Altro appuntamento con le storie vere e altra opera cinematografica ispirata da un cruento fatto di cronaca, nuovamente a sfondo razziale, avvenuto la notte tra il 21 ed il 22 giugno del 1964 quando, nella contea di Neshoba, nello Stato del Mississippi, tre giovani attivisti dei diritti civili vennero brutalmente assassinati da alcuni membri del Ku Klux Klan. Il film, diventato con il tempo anche un piccolo cult, uscì nella sale cinematografiche il 2 dicembre del 1988 e il titolo, altamente emblematico, era ‘Mississippi Burning’, come era altamente significativo anche il sottotitolo che gli stato attribuito in fase di doppiaggio: ‘Le radici dell’odio’.
Diretto da Alan Parker ed interpretato da Gene Hackman e Willem Dafoe il film, oltre al caso di cronaca che catalizzò l’attenzione di un’intera nazione, offre un quadro preciso di cosa fosse il Mississippi all’epoca dei fatti; uno Stato che si differenziava e di molto anche dal resto dell’America. In questo lungometraggio viene recitata una battuta con la quale, in Freetopix.net, è stato aperto l’articolo di qualche settimana addietro sul caso George Floyd: “In quale Stato bisogna spostare le lancette di un secolo? Nel Mississippi”. Battuta magistralmente recitata da Gene Hackman nei panni di un rude agente dell’Fbi, inviato da J. Edgar Hoover per indagare sulla sparizione dei ‘tre ragazzi dei diritti civili’. Il nome del personaggio è Rupert Andersson, ma nella realtà si chiamava John Proctor. Anche il personaggio impersonato da Willem Dafoe è un agente federale. Nella finzione il nome è Alan Ward, ma nella realtà si chiamava Joseph Aloysius Sullivan.
La sceneggiatura, sviluppata da Chris Gerolmo, riesce nella missione non solo di ricostruire la vicenda, ma di giocare sia con la realtà che con la fantasia: facendo muovere, in una trama fin troppo amara e dura, personaggi fittizi ispirate a persone realmente esistite. Uno sviluppo di film che non ammette scuse su quanto accadde il quella prima notte estiva e che, per certi versi, cerca di trovare, anche, una motivazione per tutta quella follia emersa.
Motivazione che si ritrova in un’ulteriore frase recitata da una strepitosa attrice, e dal talento naturale, Frances McDormand, in uno dei momenti più drammatici del film: “La segregazione è quello che dice la Bibbia. Genesi 9, versetto 27”. Il personaggio è quello della moglie del vice-sceriffo, Clinton Pell, che insieme ad un altro membro effettivo del Klan, Lester Cowans, rappresentano la vera figura dell’informatore dell’Fbi che rivelò quello che successe ai tre ragazzi: James Jordan.
Alla notte degli Oscar del 1989, ‘Mississippi Burning’, arrivò con ben sette nominations, riuscendo ad ottenere solamente una statuetta: come miglior fotografia. Tra le varie nominations è bene ricordarne tre: quella come miglior attrice non protagonista a Frances McDormand, come miglior regia ad Alan Parker e come miglior attore protagonista Gene Hackman. Questi ultimi due furono addirittura considerati, come film straniero, per il David Di Donatello.
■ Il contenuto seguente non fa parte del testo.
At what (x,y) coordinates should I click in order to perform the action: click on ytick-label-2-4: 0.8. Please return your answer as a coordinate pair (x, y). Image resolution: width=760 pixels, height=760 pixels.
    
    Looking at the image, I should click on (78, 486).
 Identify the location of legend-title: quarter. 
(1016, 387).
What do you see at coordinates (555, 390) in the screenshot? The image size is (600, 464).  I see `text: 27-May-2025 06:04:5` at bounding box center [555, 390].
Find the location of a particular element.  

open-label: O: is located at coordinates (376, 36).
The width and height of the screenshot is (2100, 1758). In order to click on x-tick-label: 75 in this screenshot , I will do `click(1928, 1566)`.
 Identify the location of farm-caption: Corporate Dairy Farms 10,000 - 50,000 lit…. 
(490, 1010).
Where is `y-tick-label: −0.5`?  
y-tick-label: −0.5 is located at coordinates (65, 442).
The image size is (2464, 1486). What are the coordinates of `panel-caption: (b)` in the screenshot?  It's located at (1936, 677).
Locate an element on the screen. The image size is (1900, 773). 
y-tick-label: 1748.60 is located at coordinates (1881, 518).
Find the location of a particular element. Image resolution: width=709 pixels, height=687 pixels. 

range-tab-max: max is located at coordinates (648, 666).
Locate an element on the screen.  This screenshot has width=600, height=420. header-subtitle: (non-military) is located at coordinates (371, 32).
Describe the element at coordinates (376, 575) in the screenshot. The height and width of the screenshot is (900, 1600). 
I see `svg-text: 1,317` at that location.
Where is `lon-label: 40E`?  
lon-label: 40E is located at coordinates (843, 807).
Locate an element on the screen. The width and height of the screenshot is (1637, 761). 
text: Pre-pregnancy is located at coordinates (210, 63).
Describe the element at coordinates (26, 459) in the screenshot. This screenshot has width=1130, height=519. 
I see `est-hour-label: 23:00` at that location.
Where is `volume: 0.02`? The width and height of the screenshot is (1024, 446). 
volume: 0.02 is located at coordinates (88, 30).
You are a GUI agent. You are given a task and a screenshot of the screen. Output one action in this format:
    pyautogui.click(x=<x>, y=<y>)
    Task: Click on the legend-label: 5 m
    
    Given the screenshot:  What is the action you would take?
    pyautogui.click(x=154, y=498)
Mississippi Burning porta alla luce un amaro caso di cronaca che è un vero e proprio schiaffo in faccia. Raccontato tra il genere giallo ed il thriller, i dialoghi, diretti, sono tenuti lontani dalla retorica di rito ed in più, senza volerlo, sono più vicini ad un rude poliziesco sul grande schermo. Sorretto da un Hackman in stato di grazia, da una McDormand che avrebbe meritato la statuetta, come il suo collega, e da un Willem Dafoe capace, da par suo e al tempo stesso, di non eclissarsi e né di prevaricare il suo ‘partner’ di lavoro; ma riesce ad essere sia primo che secondo attore, anche nei momenti ironici di Gene. Un film che deve il nome all’indagine che ne derivò, un film che in questo genere particolare, delle storie vere, è un vero e proprio gioiello da vedere e da rivedere.